(urth) This week in Google alerts

Marc Aramini marcaramini at yahoo.com
Fri Nov 4 23:21:01 PDT 2011



--- On Fri, 11/4/11, Lee Berman <severiansola at hotmail.com> wrote:

> > >I see the central theme of deities of the wood very
> differently than Lee does 
> 
> >but it's there for sure.
> 
>  
> 
> How do we differ, Marc?
> 
>  
> 
>  
> 
> 
> >James Wynn: But I *do* know what I'm talking about
> here, and Wolfe is throwing 
> 
> reference after reference to Dionysus. I can't say I know
> exactly why. I'm saying 
> 
> he's doing it. 
> 
> 
>  
> >Marc Aramini: Yes, he is.  (I am more arrogant
> than you James.  I do know why.)
> 
>  
> 
> Okay, okay, so tell us already Marc! heh. (but seriously- I
> think I've read most 
> 
> of your posts in the past few years but I don't know what
> you will say)    
>         

Well, Lee, our primary difference as far as the importance of dionysius is that I think it directly relates to the text and that Jesus/The Outsider were fully present in the past of the Sun as a conglomerate of the Conciliator mythos (like the Theseus/Minotaur myth appeared to syncretise with later events in history). dionysius is synonymous with the future salvation/existence of man. 

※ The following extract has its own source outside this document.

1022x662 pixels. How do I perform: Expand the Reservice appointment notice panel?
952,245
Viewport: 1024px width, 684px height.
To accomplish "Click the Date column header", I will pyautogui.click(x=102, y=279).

The importance of the wood deity is that it is ultimately the future of mankind: existence as the Green man, his salvation and only hope of life after the new sun comes, when life is engendered in a brush that will then run up a tree.  (empires of foliage and flower directly confronts vegetative matter and the sages as the masters of the supernatural manipulation of time/thyme).  So Dionysius of the vine becomes another aspect of the Outsider in man's future fate.

I think rather than staying strictly gnostic, Wolfe's syncretic habits and the recurring theme of imitation begetting something genuine REDEEM the gnostic and pagan elements in such a way that they, too, become salvific. 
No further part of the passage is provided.